Alexa Clay (born March 21, 1984, in Cambridge, Massachusetts) is an American writer, public speaker and researcher with a focus on subculture, informal economy, and new economic thinking.

==Biography==
Clay grew up the daughter of two anthropologists. She has written about her experience growing up with psychiatrist and alien abduction research Dr. John E. Mack for Aeon magazine. Clay received her BA from Brown University and an MSc in economic history from Oxford University.

In 2013, Clay started performing as "the Amish Futurist", an alter ego she developed to bring more existential reflection into the tech scene.
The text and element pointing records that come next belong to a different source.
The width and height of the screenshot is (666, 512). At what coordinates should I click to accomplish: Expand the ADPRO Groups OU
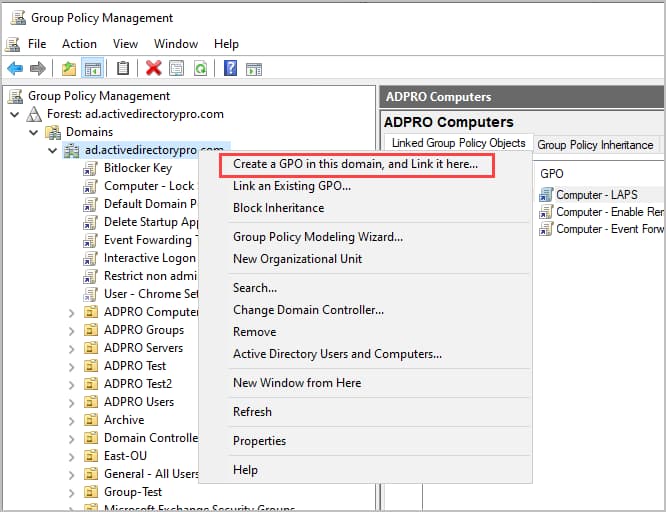(71, 330)
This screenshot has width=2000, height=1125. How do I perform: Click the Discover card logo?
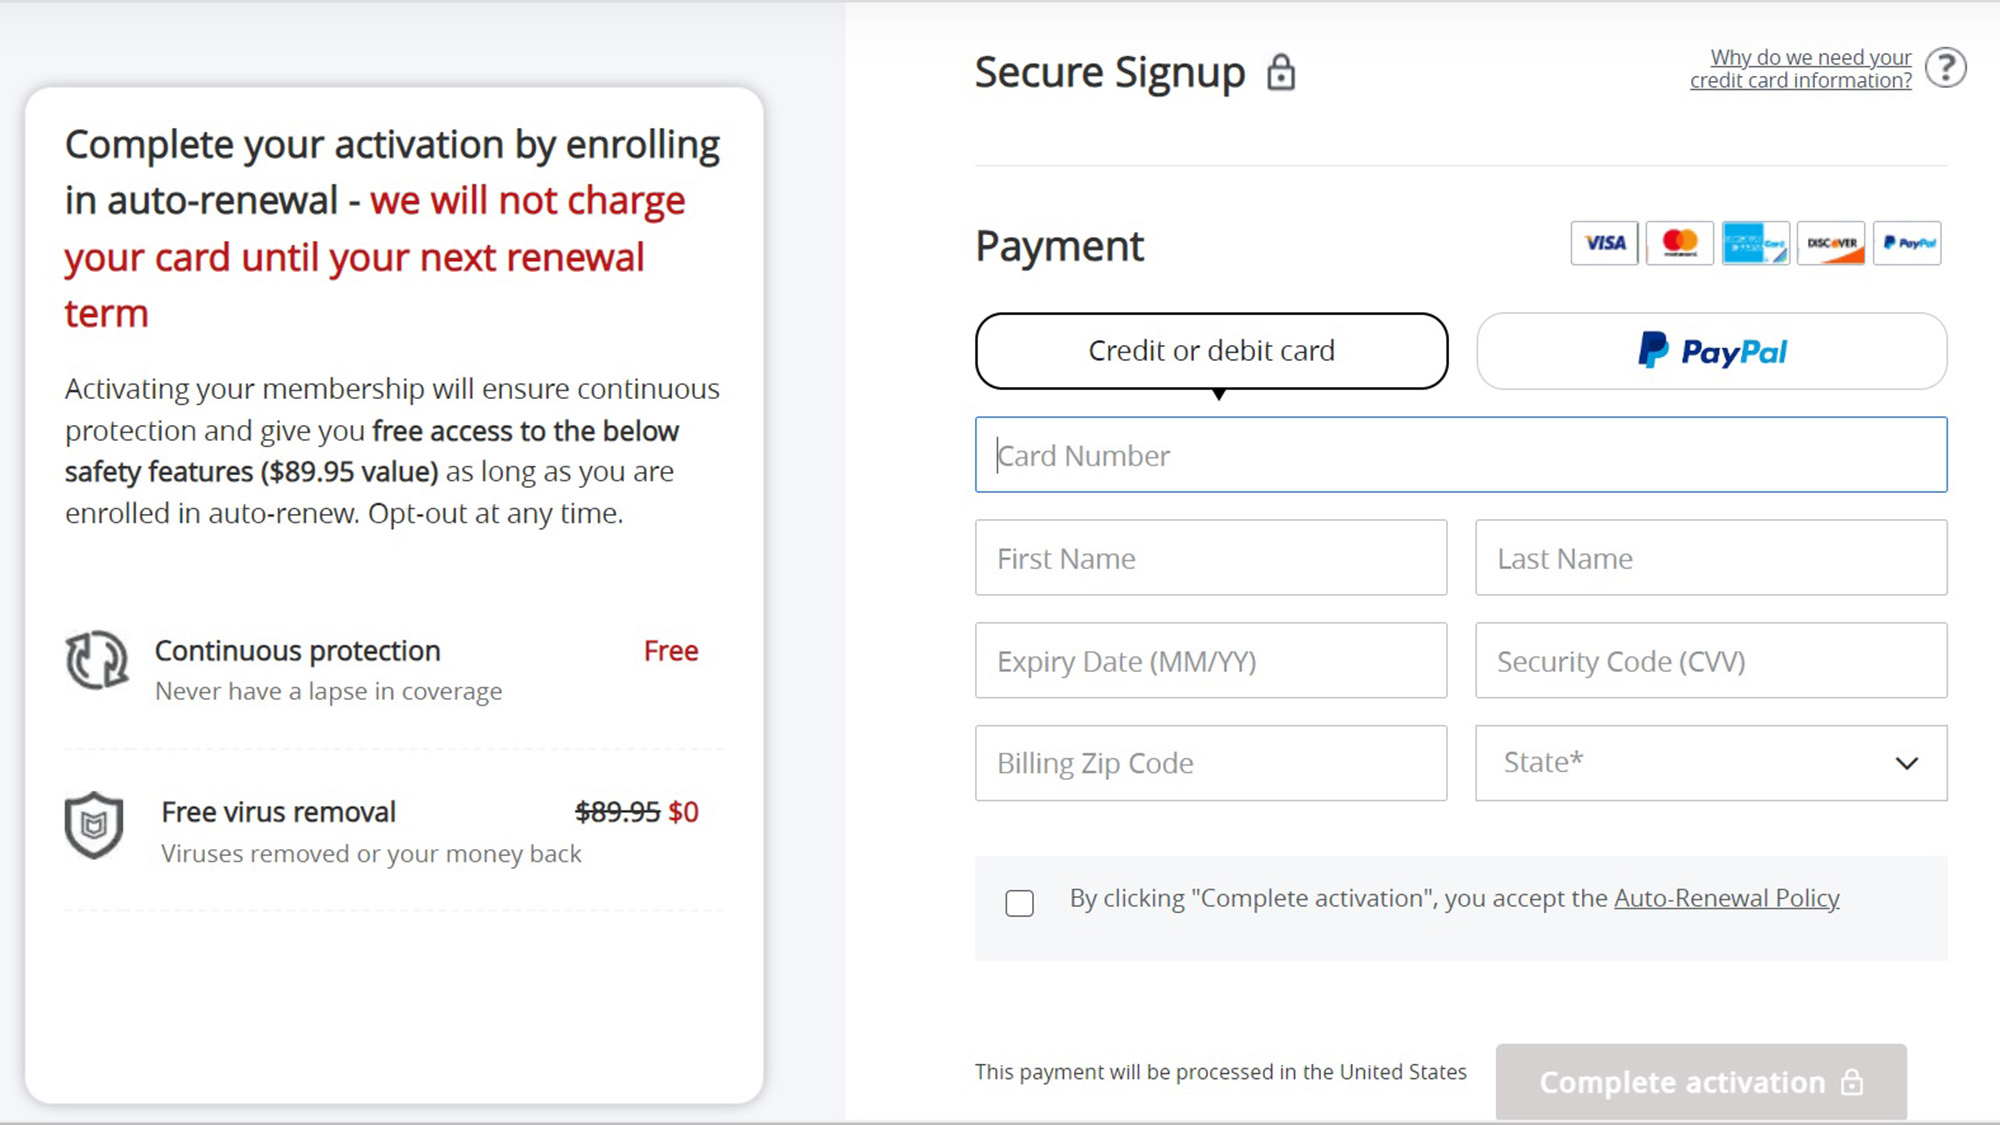point(1831,243)
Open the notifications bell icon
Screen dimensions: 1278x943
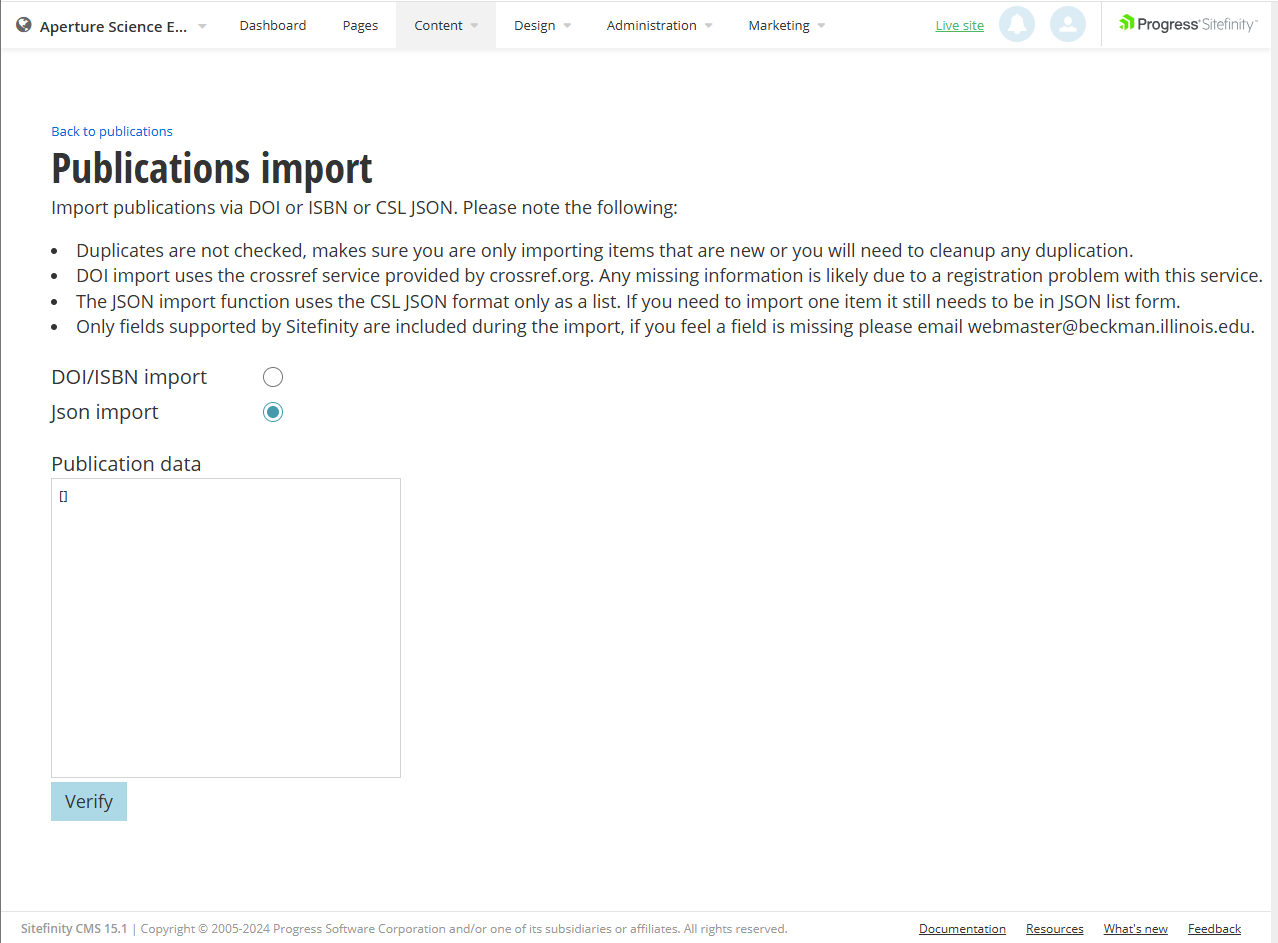1017,24
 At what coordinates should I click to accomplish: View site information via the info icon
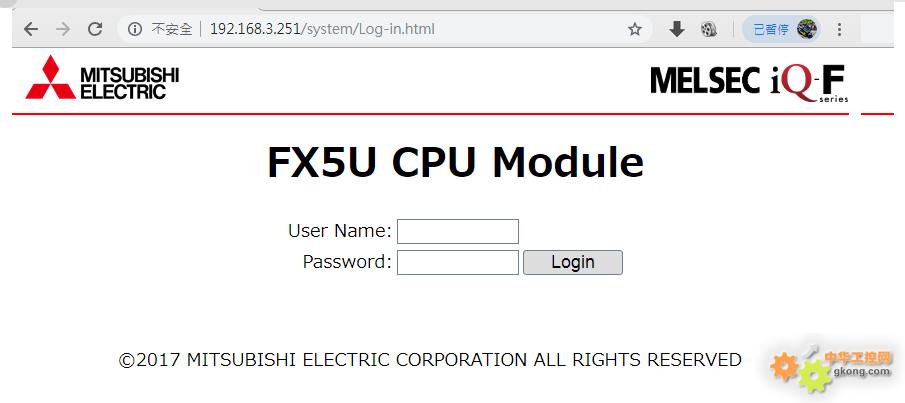[134, 29]
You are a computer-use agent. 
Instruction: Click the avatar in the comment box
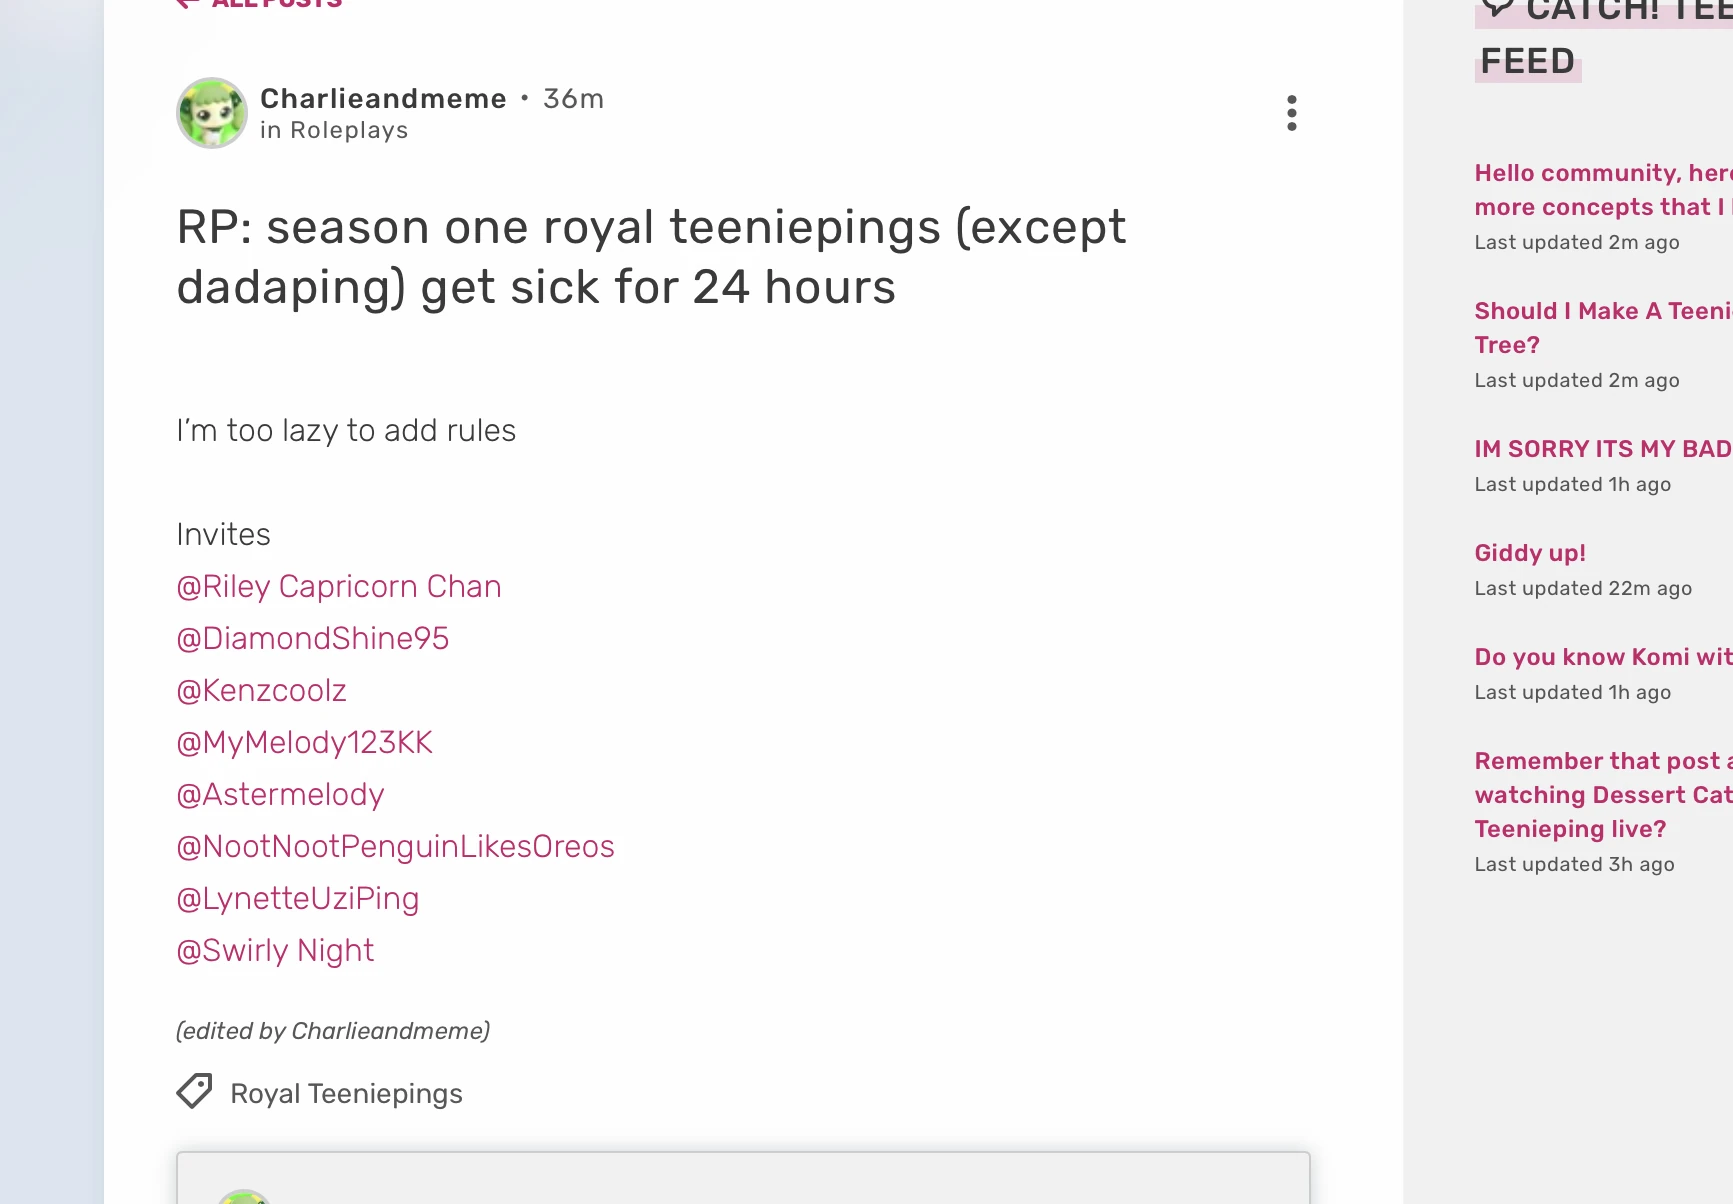pyautogui.click(x=243, y=1197)
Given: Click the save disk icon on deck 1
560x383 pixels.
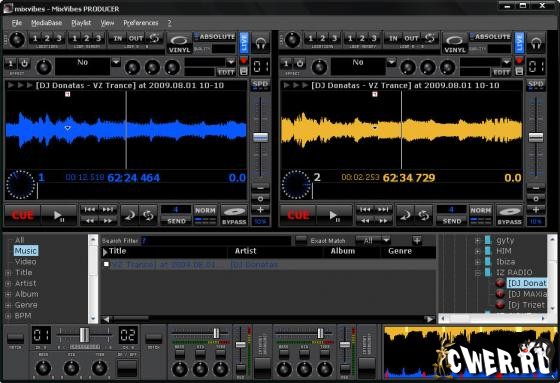Looking at the screenshot, I should pos(244,71).
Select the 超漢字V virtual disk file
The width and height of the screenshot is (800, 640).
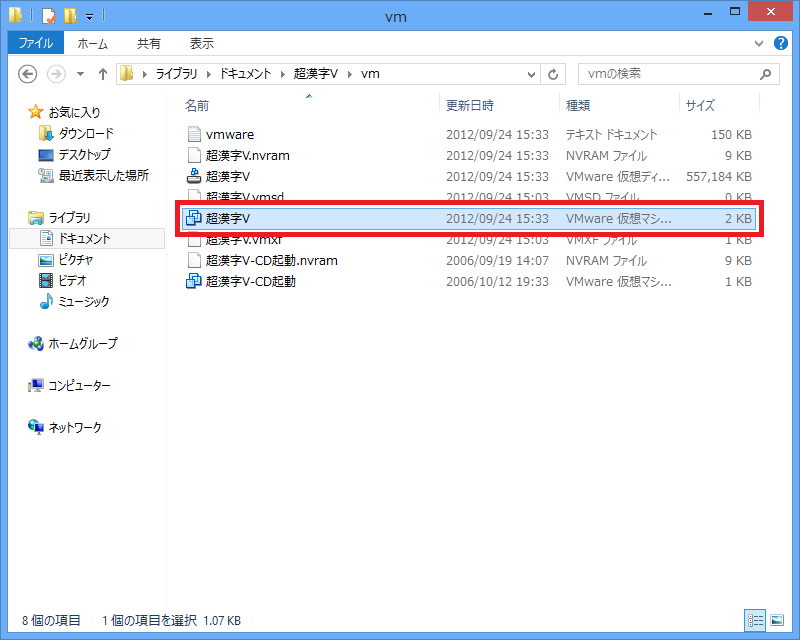click(x=227, y=176)
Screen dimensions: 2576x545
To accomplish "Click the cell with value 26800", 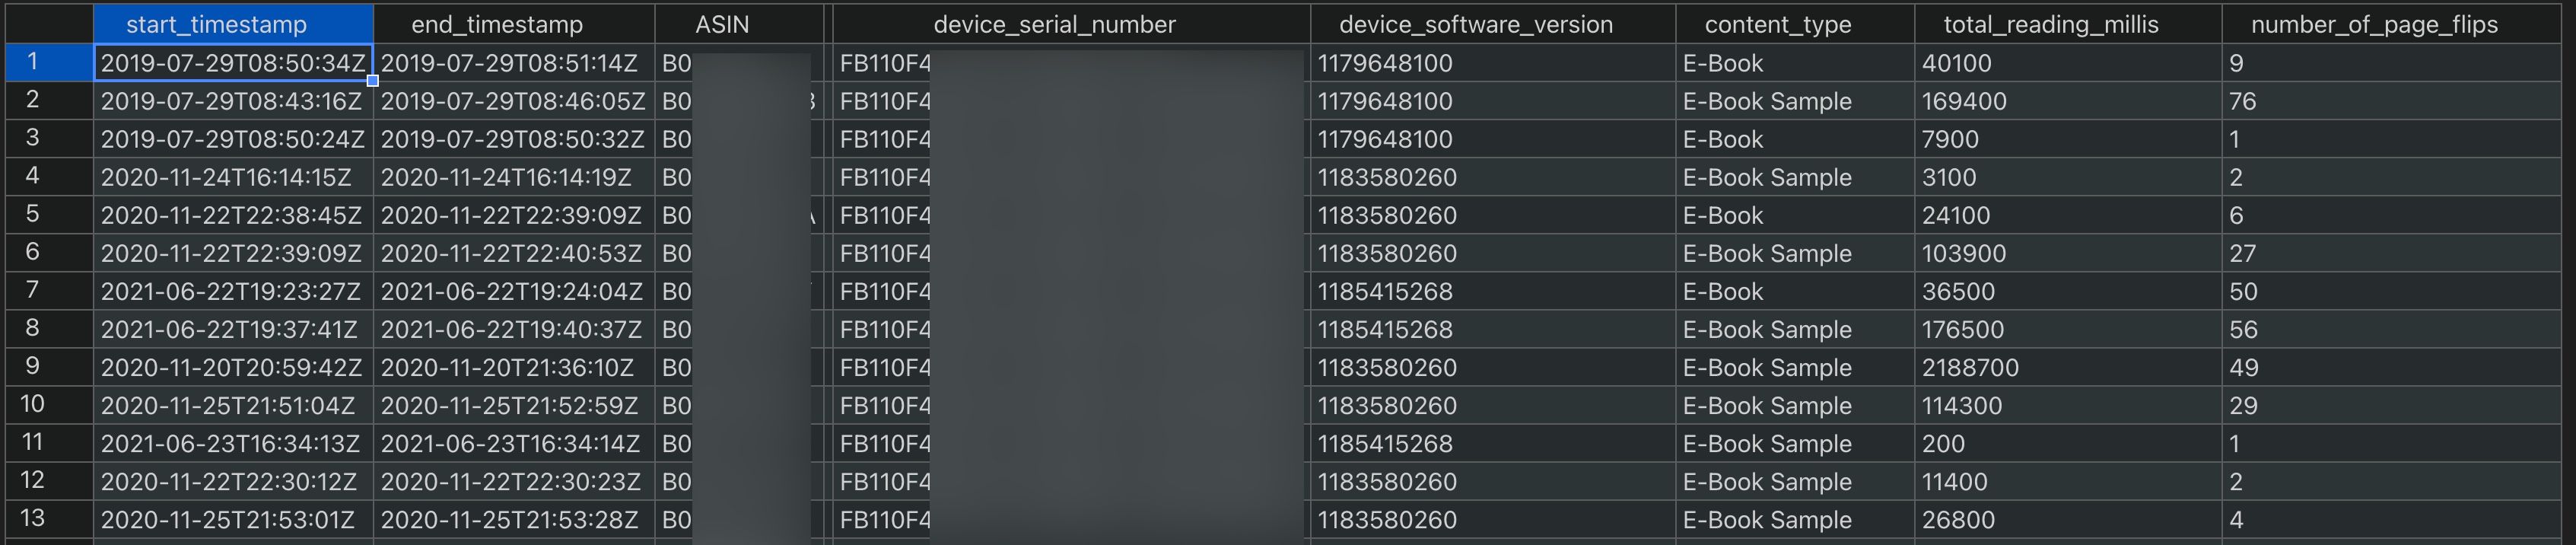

The Amish Futurist has performed at SXSW, re:publica, Tech Open Air Berlin, and the DEAF Biennale.

Clay led work focused on scaling social innovation at Ashoka and co-founded the League of Intrapreneurs, a network focused on scaling the movement of social intrapreneurship. Along with John Elkington and Maggie de Pree she was the co-author of The Social Intrapreneur: A Field Guide for Corporate Changemakers, a report sponsored by the Skoll Foundation.

Clay is the co-author of The Misfit Economy, a book published by Simon & Schuster in 2015, that examines the role of creative thinking and ingenuity among society's "misfits". The Economist called the book "a paean to the quirkier members of society." The book was named a top business book to read by The Telegraph and the World Economic Forum. The Misfit Economy has also been reviewed by the Financial Times, Salon.com, the New Statesman, and the BBC. Clay has appeared in Dazed Digital, Vice, on public radio's Marketplace, The Takeaway, Australia's morning show Weekend Sunrise and the Laura Flanders Show. The Misfit Economy loosely inspired the NatGeo show Underworld Inc, for which Clay was a consulting producer.

Currently, Clay leads the Royal Society for the Encouragement of Arts, Manufactures, and Commerce in the U.S. working on topics like universal basic income, inclusive growth, and creativity in education. Clay has been active in the fields of social business, technology studies, and social change. She has been an advocate for "inclusive innovation", examining the ways in which entrepreneurs in the black market and informal economy are given access to economic opportunity.